§ Text excerpt:
=== Section Start ===

Therefore, it is inevitable to continue research in this area, as well as understand its dynamics and any related topic to as to enable the most appropriate conservation of the Egypt’s coral reef ecosystem. This study will focus on major diving spots that are located in Aqaba, Hurghada and Sharm El Sheikh. Sharm el-Sheikh is among the most popular diving spot and tourist attraction site in Egypt Red Sea. However, in a bid to preserve the good marine life and the coral with excellent visibility in the Sharm el-Sheikh, it is necessary to control the crowding of divers because may damage the coral reefs.

Review of the Egyptian reefs

Coral reefs are naturally productive and offer a broad range of advantages for humans. However, reefs in Egypt are under threat of indirect and direct human activities. For instance, recreational diving is a swiftly exploding activity among the international tourism sector (Tisdell 2013). As the Egyptian coastline has become more accessible and hospitality facilities improved, the number of tourists diving on this susceptible ecosystem has substantially increased. This spike in demand for diving services has been evidenced by the rise in the number of hotels in the Gulf of Aqaba from approximately five in 1989 to 141 in 2006 (Camp & Fraser 2012). Similarly, the number of boats has multiplied over the years causing damage to the corals. Over fifty genera of corals are now facing extinction due to poor management of diving activities among other human activities. Furthermore, a report by Tisdell (2013) indicates that more than 50 % of reefs face threats from local stressors such as diving, fishing, pollution, coastal development and among other recreational sports.

=== Section End ===

§ Information supplied:
=== Section Start ===

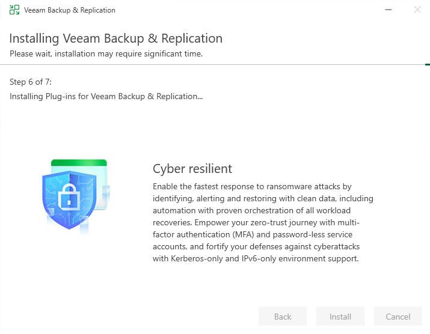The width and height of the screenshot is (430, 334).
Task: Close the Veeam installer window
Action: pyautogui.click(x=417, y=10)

=== Section End ===
=== Section Start ===

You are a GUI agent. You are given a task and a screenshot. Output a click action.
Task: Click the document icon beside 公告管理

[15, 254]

=== Section End ===

§ Task list:
1 - According to the text on Egyptian coral reefs, how many hotels were in the Gulf of Aqaba in 2006?
2 - Reproduce the passage of the text on Egyptian coral reefs between "Therefore, it is" and "the coral reefs.", inclusive, swapping "divers" for "tourists".
3 - Extend the text on Egyptian coral reefs from where it stops.

§ Answers to the exercises:
1 - There were 141 hotels in the Gulf of Aqaba in 2006.

2 -
Therefore, it is inevitable to continue research in this area, as well as understand its dynamics and any related topic to as to enable the most appropriate conservation of the Egypt’s coral reef ecosystem. This study will focus on major diving spots that are located in Aqaba, Hurghada and Sharm El Sheikh. Sharm el-Sheikh is among the most popular diving spot and tourist attraction site in Egypt Red Sea. However, in a bid to preserve the good marine life and the coral with excellent visibility in the Sharm el-Sheikh, it is necessary to control the crowding of tourists because may damage the coral reefs.

3 -
The Egyptian coastline has a large proportion and range of the coral reef, particularly in the Red Sea. The reefs stretch in the North to the Gulfs of Suez and Aqaba to the Ras Hedarba. The Northern side of the Red Sea possesses the largest coral diversity. Live corals occupy an average of 48% of the Egyptian reefs. According to Hilmi et al. (2012), a study conducted in 2004 to identify the motivations for tourists to visit South Sinai indicated the climate was first motivation, followed by water sports, beaches, and good value for money. Diving is ranked fifth, while desert safaris and cultural events concluded list. Surprisingly, in the same study, tourists ranked coral reefs as the most fascinating aspect of their trip, climate, landscape, beaches, and hospitality. This rise in demand implies that there is the need to manage the climate since it is the number one factor attracting foreigners. When the corals and marine life is threatened, there is a possibility of atmospheric imbalance leading to change in weather conditions. Further degradation might lead to global warming meaning that foreigners will be less attracted to these sites in the near future. Therefore, diving should be conducted in a professional way to ensure that corals are not substantially damaged thus posing threats to the marine ecosystem.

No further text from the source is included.